Requirement ->
From the material below, copy out each line that contains the word "icon".

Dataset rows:
▬▬▬▬▬▬▬▬▬▬

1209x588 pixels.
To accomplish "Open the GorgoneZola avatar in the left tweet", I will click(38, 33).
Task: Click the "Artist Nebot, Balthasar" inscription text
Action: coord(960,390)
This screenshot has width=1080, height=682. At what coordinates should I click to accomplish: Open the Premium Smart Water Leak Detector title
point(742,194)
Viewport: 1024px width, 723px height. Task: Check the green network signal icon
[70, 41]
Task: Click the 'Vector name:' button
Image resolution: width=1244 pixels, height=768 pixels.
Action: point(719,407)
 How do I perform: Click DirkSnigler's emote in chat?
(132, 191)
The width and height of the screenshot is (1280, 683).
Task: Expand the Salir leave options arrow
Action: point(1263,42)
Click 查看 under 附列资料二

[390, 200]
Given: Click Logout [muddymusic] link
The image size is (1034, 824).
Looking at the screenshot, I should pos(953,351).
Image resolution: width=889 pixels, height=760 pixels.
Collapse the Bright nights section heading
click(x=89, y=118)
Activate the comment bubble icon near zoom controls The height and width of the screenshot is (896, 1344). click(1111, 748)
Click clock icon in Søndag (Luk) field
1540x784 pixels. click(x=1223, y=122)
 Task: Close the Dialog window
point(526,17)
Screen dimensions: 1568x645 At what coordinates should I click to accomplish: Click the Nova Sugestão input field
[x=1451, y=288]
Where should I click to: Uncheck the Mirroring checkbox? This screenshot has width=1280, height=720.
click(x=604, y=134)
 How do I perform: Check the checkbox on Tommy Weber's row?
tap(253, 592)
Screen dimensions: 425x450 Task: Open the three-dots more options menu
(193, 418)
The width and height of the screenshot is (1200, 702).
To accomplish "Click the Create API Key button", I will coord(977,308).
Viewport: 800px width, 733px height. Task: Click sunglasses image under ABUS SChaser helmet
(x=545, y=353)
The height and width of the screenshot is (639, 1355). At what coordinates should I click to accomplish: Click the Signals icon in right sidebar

▬▬▬▬▬▬▬▬▬▬

Task output ->
Viewport: 1024px width, 723px height. Task: Check the green network signal icon
Activate the comment bubble icon near zoom controls The height and width of the screenshot is (896, 1344). click(1111, 748)
Click clock icon in Søndag (Luk) field
The height and width of the screenshot is (639, 1355). At what coordinates should I click to accomplish: Click the Signals icon in right sidebar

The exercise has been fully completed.